Everybody leads with the death of Yasser Arafat, which the French announced early this morning. His body will be flown to Cairo for a quick state funeral. Then, in a compromise with Israel, he will be buried in Ramallah on the grounds of the Muqtada, the former British fortress where Arafat had been holed up until recently.
The Washington Postis clearest about the continuing mystery of the past few weeks: "Doctors never said publicly what caused the illness that led to his death."
As dictated by Palestinian law, there will be elections in 60 days to choose a new president. Former Prime Minister Mahmoud Abbas, considered a reformer and U.S. favorite, is expected to run as the candidate of what was Arafat's party, Fatah. Hamas might also field a man. The Los Angeles Timeshas a profile on Abbas, saying he could prove to be a hardnosed. "There is not going to be a major shift from current Palestinian policies right away," said one Palestinian analyst.

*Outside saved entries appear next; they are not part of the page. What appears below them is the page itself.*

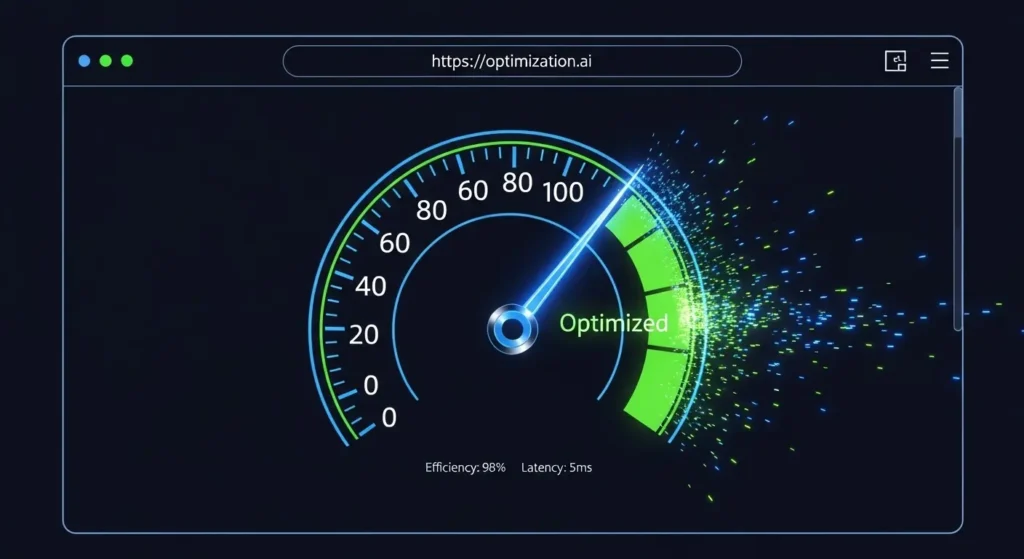Screen dimensions: 1024x559
Task: Click the 40 mark on the gauge
Action: tap(371, 287)
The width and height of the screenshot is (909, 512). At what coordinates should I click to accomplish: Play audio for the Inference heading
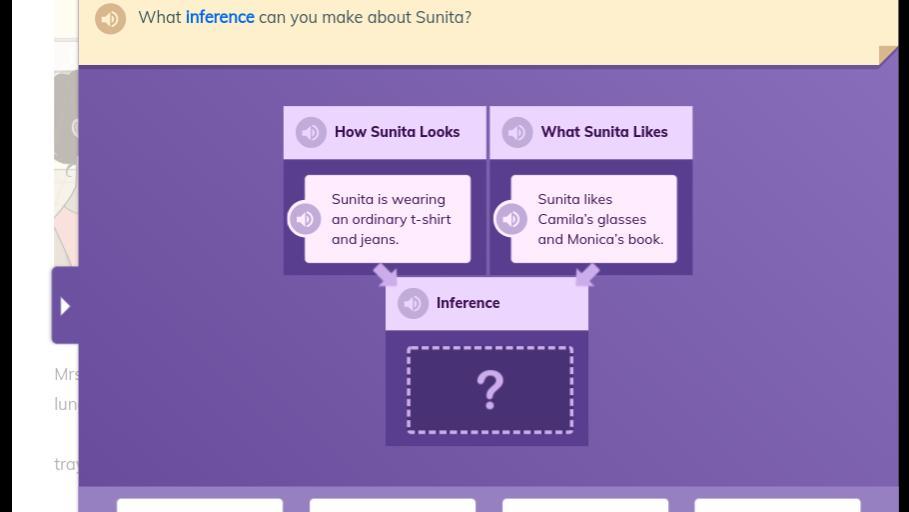point(413,303)
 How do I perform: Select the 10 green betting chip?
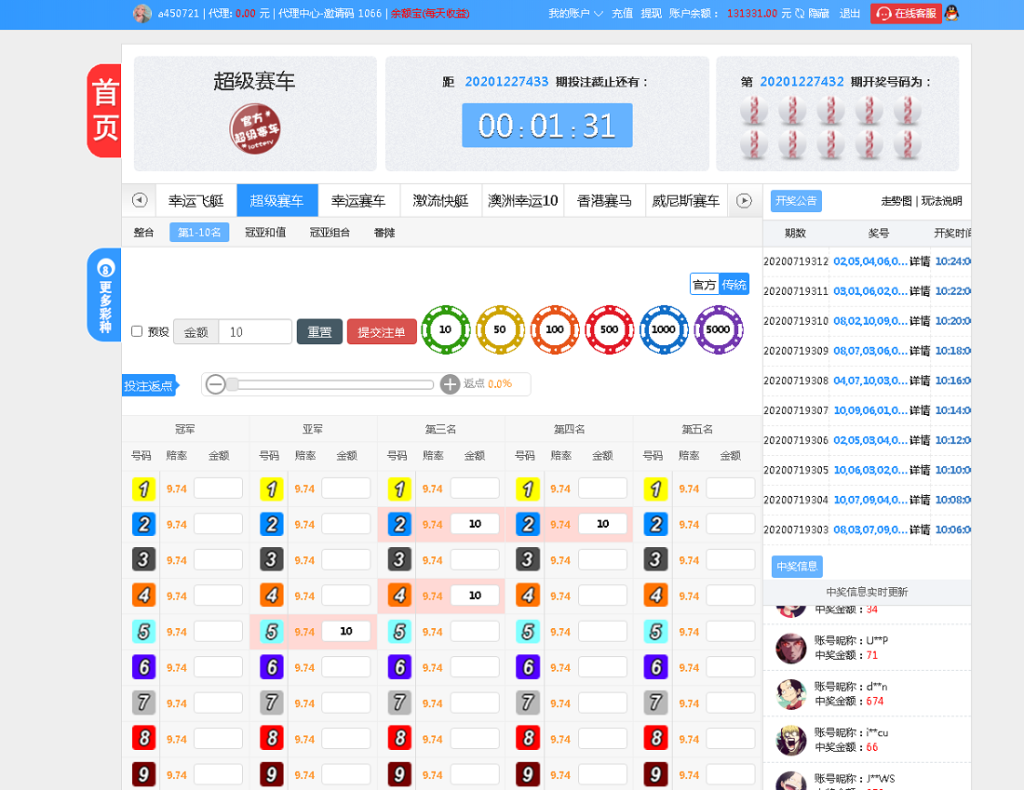pos(445,328)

If the U.S. and Israel "expect this, then they're going to ruin any possibility."
Meanwhile, the presidency Arafat held is only supposed to be a ceremonial position. And as the New York Timesputs it, "there is bound to be a struggle for the Palestinian leadership over time."
As the Post Glenn Kessler details, the White House is making noise about quickly pushing toward peace.

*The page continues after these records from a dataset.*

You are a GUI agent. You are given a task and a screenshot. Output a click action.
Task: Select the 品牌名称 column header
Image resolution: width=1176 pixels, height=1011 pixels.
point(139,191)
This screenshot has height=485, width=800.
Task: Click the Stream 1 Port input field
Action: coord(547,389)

The NYT checks in on another one of Arafat's legacies: The billons of dollars in funds he appears to have stashed away in various bank accounts. He didn't spend it on himself, but rather to exercise power and a dollop to keep his wife living large. "Some of it will be buried with him," said an Israeli official. "No one knows it all, except Arafat."
Everybody fronts President Bush's nomination of White House Counsel Alberto Gonzales for attorney general. Gonzales, whose parents emigrated from Mexico, has long been close with Bush, and as the Post puts it, is "known less for ideology than for loyalty." Conservatives have always been skeptical of him because of that, and apparently are relieved since the move suggests he won't be heading to the Supremes soon. Gonzales was also a key player in the White House's decision to chuck out international law with regard to the treatment of al-Qaida suspects.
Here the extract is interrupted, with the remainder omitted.